→ INSTRUCTIONS FOR THE TASK: List every line of the items below that contains the string "what", copying each such line in full. The match is case-sensitive.

→ INPUT DATA:
================
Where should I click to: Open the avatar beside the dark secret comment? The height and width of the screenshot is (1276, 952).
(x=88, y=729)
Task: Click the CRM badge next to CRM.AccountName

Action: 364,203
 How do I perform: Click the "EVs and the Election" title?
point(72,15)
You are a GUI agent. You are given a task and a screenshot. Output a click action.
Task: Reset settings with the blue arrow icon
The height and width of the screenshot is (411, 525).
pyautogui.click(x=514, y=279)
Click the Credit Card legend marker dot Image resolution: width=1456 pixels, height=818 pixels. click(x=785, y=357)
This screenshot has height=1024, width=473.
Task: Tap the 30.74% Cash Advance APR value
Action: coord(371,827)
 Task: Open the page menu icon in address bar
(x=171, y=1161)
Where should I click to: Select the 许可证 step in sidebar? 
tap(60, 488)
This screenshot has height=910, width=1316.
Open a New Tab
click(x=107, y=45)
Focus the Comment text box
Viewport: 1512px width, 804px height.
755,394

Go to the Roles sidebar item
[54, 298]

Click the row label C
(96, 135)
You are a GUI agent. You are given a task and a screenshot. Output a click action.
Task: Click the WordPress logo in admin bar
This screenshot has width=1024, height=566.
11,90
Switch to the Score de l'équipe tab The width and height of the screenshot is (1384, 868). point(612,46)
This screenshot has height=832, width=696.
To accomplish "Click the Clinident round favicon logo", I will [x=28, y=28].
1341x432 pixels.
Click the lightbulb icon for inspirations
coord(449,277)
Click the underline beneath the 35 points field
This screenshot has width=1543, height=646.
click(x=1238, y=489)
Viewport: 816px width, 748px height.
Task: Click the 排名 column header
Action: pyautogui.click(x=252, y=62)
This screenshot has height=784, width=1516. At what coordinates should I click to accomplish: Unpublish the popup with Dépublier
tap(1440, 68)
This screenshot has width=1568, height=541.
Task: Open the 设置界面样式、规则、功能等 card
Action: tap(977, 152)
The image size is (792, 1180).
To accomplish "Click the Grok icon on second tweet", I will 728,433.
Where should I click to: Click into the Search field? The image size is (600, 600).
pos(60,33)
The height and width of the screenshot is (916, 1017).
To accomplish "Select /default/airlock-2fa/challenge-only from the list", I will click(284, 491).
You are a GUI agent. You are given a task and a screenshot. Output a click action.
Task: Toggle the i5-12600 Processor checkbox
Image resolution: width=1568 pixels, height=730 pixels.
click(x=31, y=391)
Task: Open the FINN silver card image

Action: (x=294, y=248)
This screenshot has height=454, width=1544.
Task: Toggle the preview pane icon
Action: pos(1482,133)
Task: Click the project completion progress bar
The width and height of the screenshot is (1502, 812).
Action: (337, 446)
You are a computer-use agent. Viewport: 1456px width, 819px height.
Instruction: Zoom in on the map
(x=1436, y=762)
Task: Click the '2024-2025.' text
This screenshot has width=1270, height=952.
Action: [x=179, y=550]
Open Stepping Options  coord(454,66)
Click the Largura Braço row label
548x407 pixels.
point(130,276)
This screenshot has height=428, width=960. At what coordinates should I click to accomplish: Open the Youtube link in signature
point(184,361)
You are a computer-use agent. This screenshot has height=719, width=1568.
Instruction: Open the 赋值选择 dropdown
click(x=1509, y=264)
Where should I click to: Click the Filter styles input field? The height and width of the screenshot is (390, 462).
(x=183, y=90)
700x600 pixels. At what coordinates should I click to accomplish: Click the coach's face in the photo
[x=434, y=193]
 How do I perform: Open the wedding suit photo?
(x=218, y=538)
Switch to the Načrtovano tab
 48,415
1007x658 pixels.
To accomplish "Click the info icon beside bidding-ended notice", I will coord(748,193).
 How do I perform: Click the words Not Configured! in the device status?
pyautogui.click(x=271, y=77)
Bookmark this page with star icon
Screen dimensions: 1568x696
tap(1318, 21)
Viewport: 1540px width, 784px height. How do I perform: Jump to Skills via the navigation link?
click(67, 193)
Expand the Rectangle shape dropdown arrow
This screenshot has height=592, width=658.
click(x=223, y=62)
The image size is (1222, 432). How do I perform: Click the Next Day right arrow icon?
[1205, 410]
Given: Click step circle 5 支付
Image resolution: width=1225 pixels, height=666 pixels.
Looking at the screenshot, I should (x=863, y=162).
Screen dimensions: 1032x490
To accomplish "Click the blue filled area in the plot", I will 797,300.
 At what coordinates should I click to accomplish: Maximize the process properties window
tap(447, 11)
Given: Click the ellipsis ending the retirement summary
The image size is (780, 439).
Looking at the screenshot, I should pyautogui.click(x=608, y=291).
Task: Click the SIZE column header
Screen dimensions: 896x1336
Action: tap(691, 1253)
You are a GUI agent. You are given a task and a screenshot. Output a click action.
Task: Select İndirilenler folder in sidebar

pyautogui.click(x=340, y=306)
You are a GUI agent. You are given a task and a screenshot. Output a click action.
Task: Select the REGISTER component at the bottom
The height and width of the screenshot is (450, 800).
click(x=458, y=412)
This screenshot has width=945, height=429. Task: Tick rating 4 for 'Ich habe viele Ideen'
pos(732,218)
================
→ SOLUTION FOR THIS TASK:
This screenshot has height=784, width=1516. At what coordinates should I click to accomplish: Unpublish the popup with Dépublier
This screenshot has height=428, width=960. At what coordinates should I click to accomplish: Open the Youtube link in signature
700x600 pixels. At what coordinates should I click to accomplish: Click the coach's face in the photo
 At what coordinates should I click to accomplish: Maximize the process properties window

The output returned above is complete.